Friday, December 9, 2022

Good Morning! How are you??

I cannot seem to commit to daily writing these days. I'm not certain why. Not an overload of words lately. That is all.

And how are YOU?

How are you managing life-as-you-know-it these days? Days leading up into the season of festivities. Days where no matter what is going on in the world around us, we are still walking through our day to day lives making daily decisions as necessitated. Working. Living. Cleaning. Relating. Managing. 

I only peek at the news lately. The big news is too much to take in. All it does is provide me one more excuse to put off for another day, what I should have done a few years ago.

Does it really matter in the whole scheme of things?

I default to attempting to forecast my financial future and wonder about the stability of my income. It is all so very uncertain and daunting when I look beyond where I am at and look ahead too far. As much as I plan, life unfolds in its own way and in its own time. 

"Trust the pause" is my personal motto. When where I am isn't where I hope to be forever, I become impatient. The pause is there for a purpose. Use it.

I have retreated from life. COVID was my excuse and continues to be my best alibi for living small. My daughter has COVID, so I have happily accepted all the consequences that have come from that. When I know I will be in contact with people, I take another test (still coming up negative), I wear a mask and keep as wide a distance from myself and others as possible. 

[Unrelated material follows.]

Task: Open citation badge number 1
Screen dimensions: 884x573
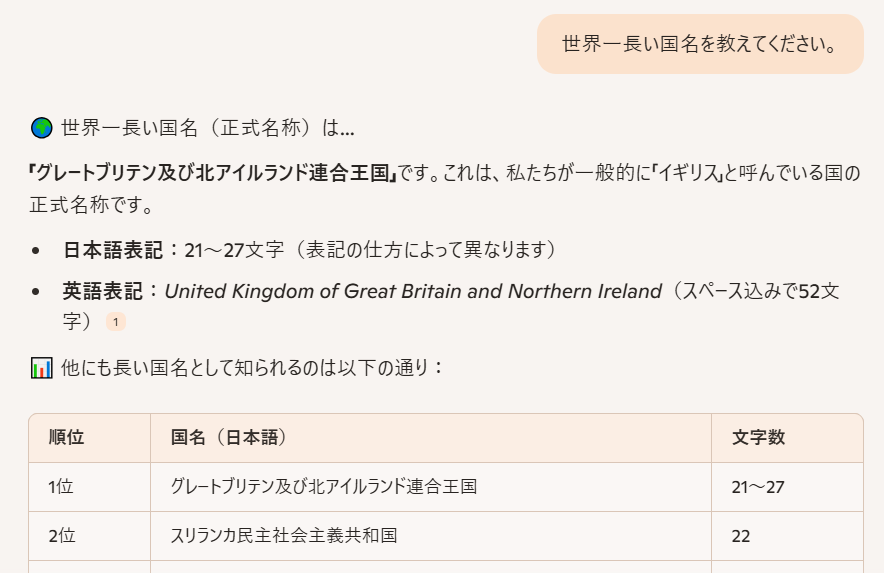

Recently, I was walking through the grocery store - masked and distanced. I didn't make eye contact with people. I felt (and wanted to be) invisible. Until I met a person in the aisle and each of us kept moving out of the other's way and continued to be in each other's way for about four side steps. I finally said, "I'll just stay still so you can get around me". It was only in the aftermath of the encounter that I wondered if it was my cousin's voice that I heard as I kept my eyes averted and pretended to be invisible.

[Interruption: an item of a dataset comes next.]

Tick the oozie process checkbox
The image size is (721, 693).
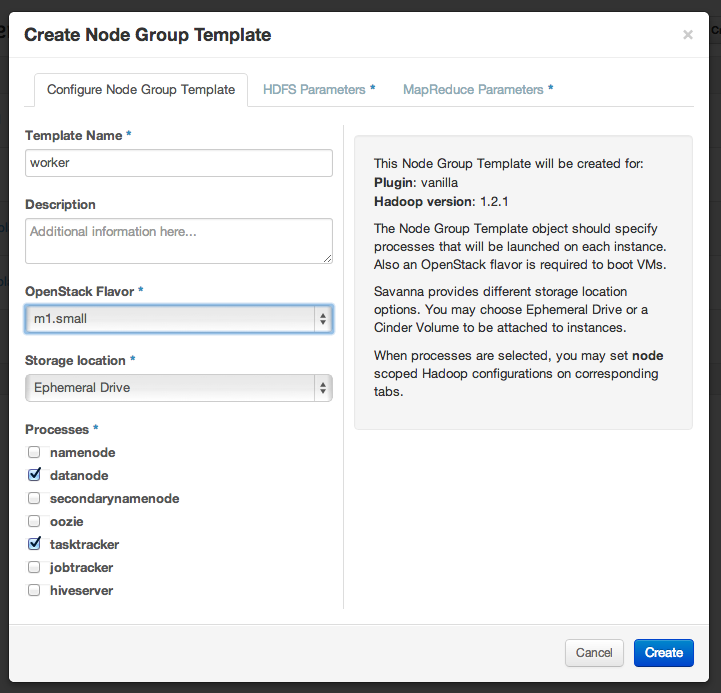(x=34, y=522)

I have become so small, I feel like a speck within this universe. In reality, we are just specks in the whole scheme of things. In my most content years, I felt vital and alive within the little circle of friends and family who were my universe. Feeling like a speck is a symptom I have retreated too far within myself.

It is all within my power.

To work like my job has no end. To live healthfully as if I'm going to live to 100. To clean as if company may drop by unexpectedly. To reach out to people to refresh connections that matter so much. To structure my days in a matter where I am not simply managing ... but actually living my life.

I listened to Jane Fonda speak recently. At age 85, she is living a purposeful life and aspires to do everything within her power to leave this world in a better place than it's headed for her grandchildren. She spoke of doing a life review around the age of sixty and rebuilt her life-after-marriage at age 62. My age.

We are nearing the third year anniversary of a global pandemic which shut down and isolated the world. Three years. And I've never craved solitude more than I do right now. 

Curious and curiouser. Perhaps it is time to do a life review. Come out the other side of that and rebuild. Again. Maybe that is what "this" is all about.

And how about you? How are you managing these days? How are you feeling? Are you still dreaming of a future you are anticipating? Are you okay?

The more quiet I get, the more I wonder about others. Please take care out there. Reach out when you can. Let's rebuild our worlds. Again.